Among the operations being offered free are tummy tucks, breast implants and nose jobs.
Today surgeons claim the soaring demand for cosmetic surgery on the NHS is putting a huge strain on resources. They say many patients are placing doctors in an impossible position by refusing to accept they cannot have free surgery, the report says. Until recently, it has only been available in exceptional cases, for example, when patients are extremely disfigured or need corrective work following an accident.
Even though government guidelines stress that operations such as nose jobs and breast enlargements are only justified in very specific cases, the study finds that surgeons are turning a blind eye to the rules because of pressure from patients.
The research team, led by Professor Peter Salmon of the University of Liverpool, finds that some surgeons agree to operate – despite knowing there are no medical grounds – because they cannot face the time and misery involved in turning patients down.
Company Director, and former MD of an International Cosmetic Surgery Group Andrew Cooper, who specialises in finding clients leading surgeons and providers of their chosen surgery admitted more clients are aiming to get surgery for free on the NHS.
It strikes me as improbable that physicians would opt to go through the entire process of patient consult, acquiescing to patient fantasies about what procedure needs to be done, then schedule and follow through on that actual surgery… just because the doctor does not feel like telling the patient, “No”?
More detail from UK sources:
He said: “Our aim is to place patients with leading hospitals, clinics and surgeons and we tend not to disappoint.
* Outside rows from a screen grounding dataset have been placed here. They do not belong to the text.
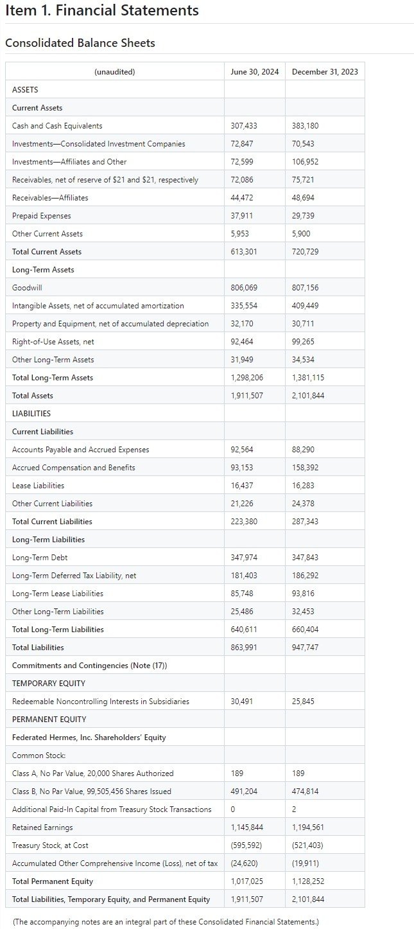Click "Commitments and Contingencies (Note (17))" row
Screen dimensions: 414x929
click(x=89, y=666)
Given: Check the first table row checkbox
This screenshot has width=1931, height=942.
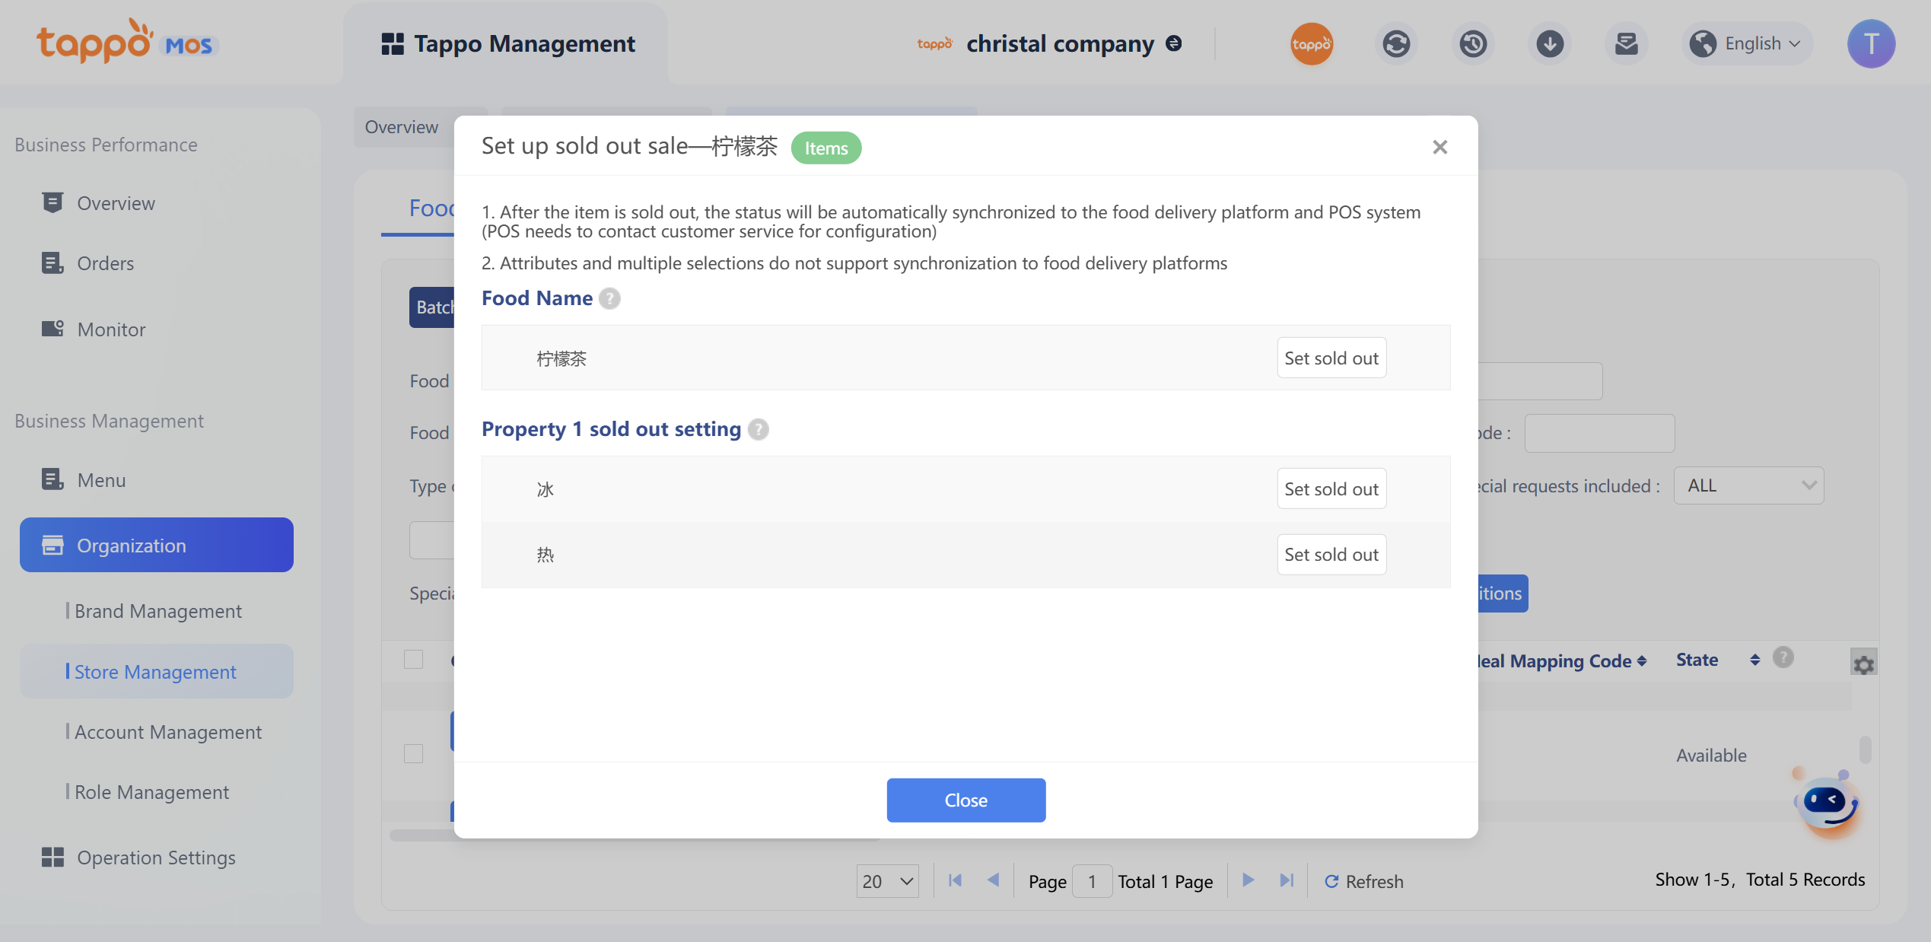Looking at the screenshot, I should (413, 753).
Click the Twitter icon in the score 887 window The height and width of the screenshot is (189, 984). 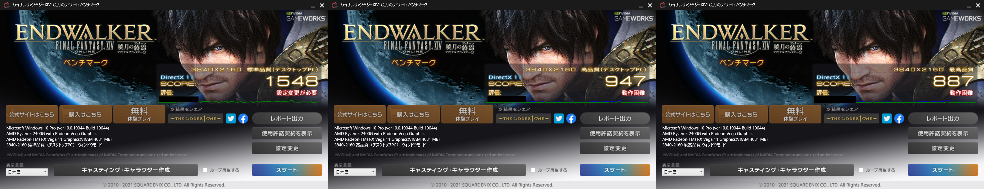point(887,119)
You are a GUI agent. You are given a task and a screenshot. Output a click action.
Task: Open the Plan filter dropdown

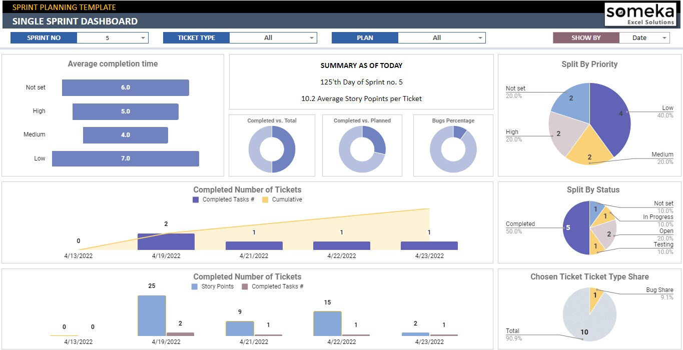click(478, 38)
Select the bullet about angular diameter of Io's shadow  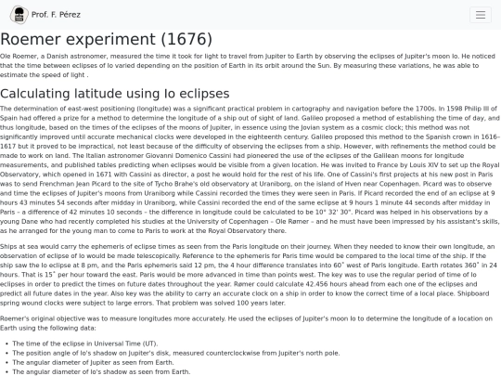[101, 372]
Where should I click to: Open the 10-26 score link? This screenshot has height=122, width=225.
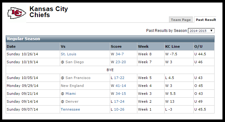[119, 109]
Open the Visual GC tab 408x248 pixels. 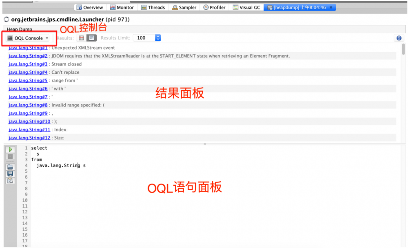246,7
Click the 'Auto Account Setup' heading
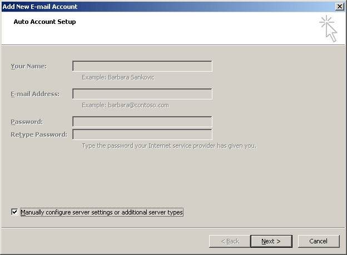 [x=44, y=22]
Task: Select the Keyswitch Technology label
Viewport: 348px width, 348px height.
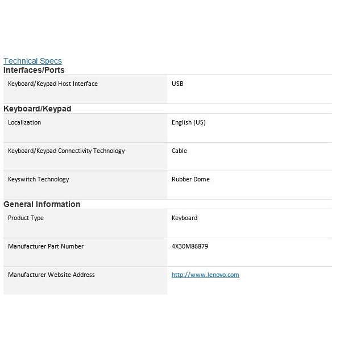Action: coord(39,179)
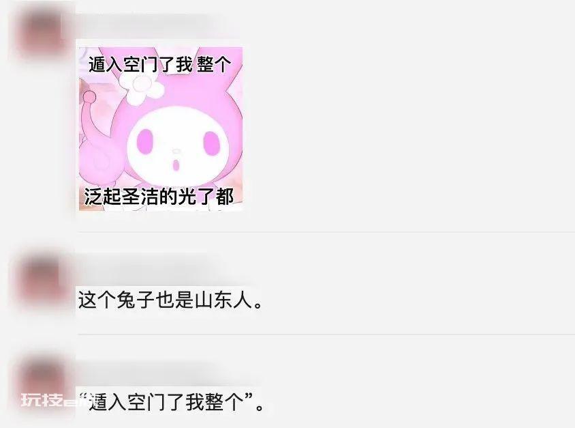
Task: Open the first commenter's blurred avatar
Action: (42, 31)
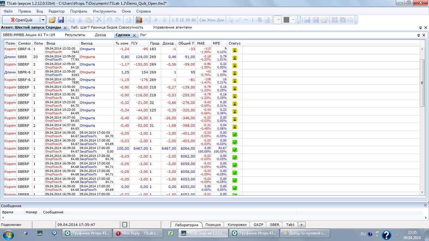Click the open folder icon in toolbar

point(52,20)
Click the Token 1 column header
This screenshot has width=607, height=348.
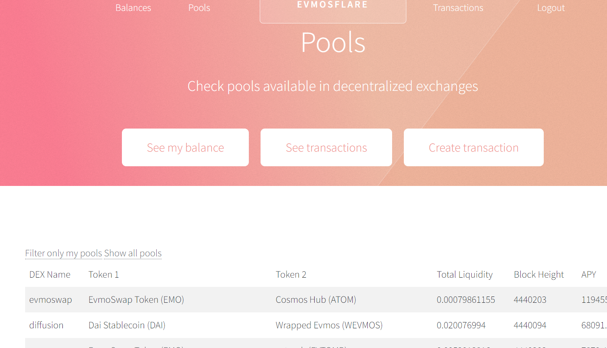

However patients are looking for not only a cheap deal but a free deal. Patients have suggested being filmed and the footage used on TV or on the Web Site of Surgical Providers in order to get it for free, or even said if they appear depressed enough they could get referred through their GP.”
Top 10 operations Most requested cosmetic surgery on the NHS: 1: Tummy tucks 2: Mole removal 3: Breast enhancement 4: Scar removal 5: Nose job 6: Breast reduction 7: Acne scar removal 8: Correcting breast asymmetry 9: Ear pinned back 10: Removal of bags under eyes
Andrew Cooper has worked with Cosmetic Surgery for over 9 years in the UK, Europe and the United States where Surgery can be paid through insurance, especially in the cases of Weight Loss Surgery. “I have been all over the world developing Cosmetic Surgery businesses and what’s fundamentally important is the NHS don’t take on patients that have no adverse medical conditions when their desire is pure vanity. There are plenty of providers offering very reasonably priced surgical procedures for them in Care Quality Commission registered hospitals with GMC Registered Surgeons. The NHS has a huge job looking after the nation and shouldn’t be bogged down with vain people with a lump on their nose or small breasts, these people are not sick and should finance this surgery privately where ever possible.”